I would approach it like this:
- user writes the description of a program
- in the "first-level" prompt there is a pre-loaded summarized list of applications, so ChatGPT selects applicable programs to use as examples
- same thing with documentation pages, select what is likely to be relevant topic-wise
- in second turn, load the examples and documentation pages into context, preempting by relevancy score
- write code based on example, potentially run simulator to see any useful feedback
- if the software runs on a simulator, package as app, if it does not - show the code to fix manually
Even better results will be with changing current applications - like changing / inventing new watch faces by modifying code
- user writes the description of a program
-
• #4
If it gets to that point it would be very cool!
I feel like you've almost got two types of programming - you've got one where you have a task and there's some real problem-solving involved in trying to figure out how to make a computer do the thing you want.
Then you've got the other one where the task is quite straightforward, but you just have to figure out what names of functions to call and in what order - and normally you'd be spending all your time consulting API references, Google and StackOverflow
I reckon the first one, I'm not sure an AI will help much with at the moment - but the second one it's already semi-useful at and will end up being awesome.
I'm sure I saw something a few months ago where someone had the AI actually rigged up to Python and it was able to try things out for itself and iterate?
I guess if it were possible to actually connect the AI to your Bangle so it could run the code it created, it could iterate itself and might actually be able to come up with something working in its first answer
-
• #5
These two actually intersect a lot as there is no fine line between "what calls to call and in what order" and "make computer do the thing you want". And technically, they are the same and called A.I. planning and program synthesis and the difference is probably in the grounding level of the generated code- either AI can write calls with unrolled loops call-by-call, or create higher-order logic to describe the program with flow control primitives.
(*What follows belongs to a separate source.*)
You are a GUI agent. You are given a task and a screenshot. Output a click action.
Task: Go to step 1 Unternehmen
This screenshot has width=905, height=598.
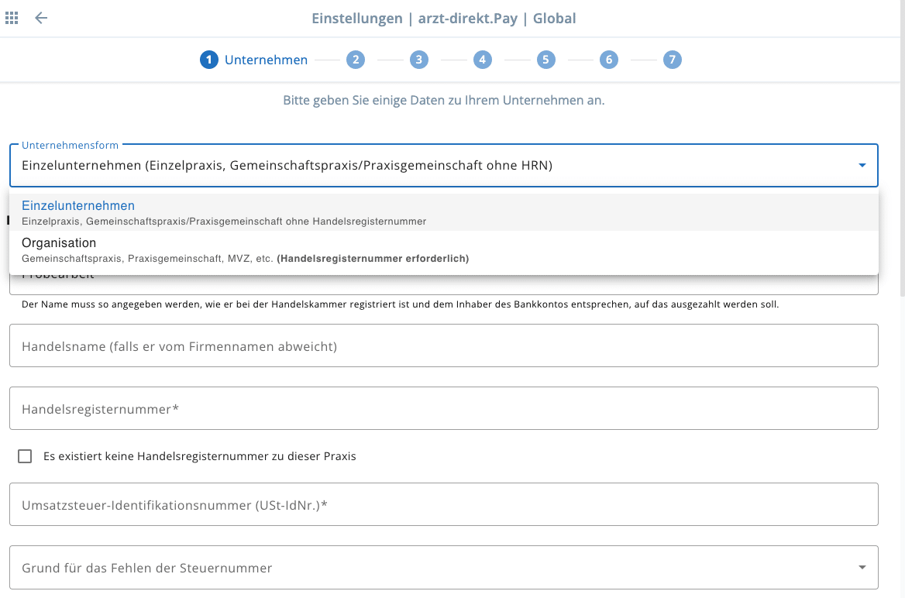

Lifting the logic is computationally expensive though.
Where this is becoming really promising is that Bangle.js provides a confined and simple enough "world model" for the LLM to be able to handle it much more efficiently than the "open-world" approach of generic Python code writing.
- We have JS, which is exhaustively represented in any LLM dataset
- We have the realm of "watch applications" which is much smaller scope than any other application scope (probably smallest consumer electronics scope ever)
- We have a significantly smaller scope of library calls and possible I/O scenarios due to, basically, the nature of the bangle.js project
- All these combined make the total problem space size much, much smaller than "open world" rhetoric from OpenAI et al., given that every scope increase step is a combinatorial explosion.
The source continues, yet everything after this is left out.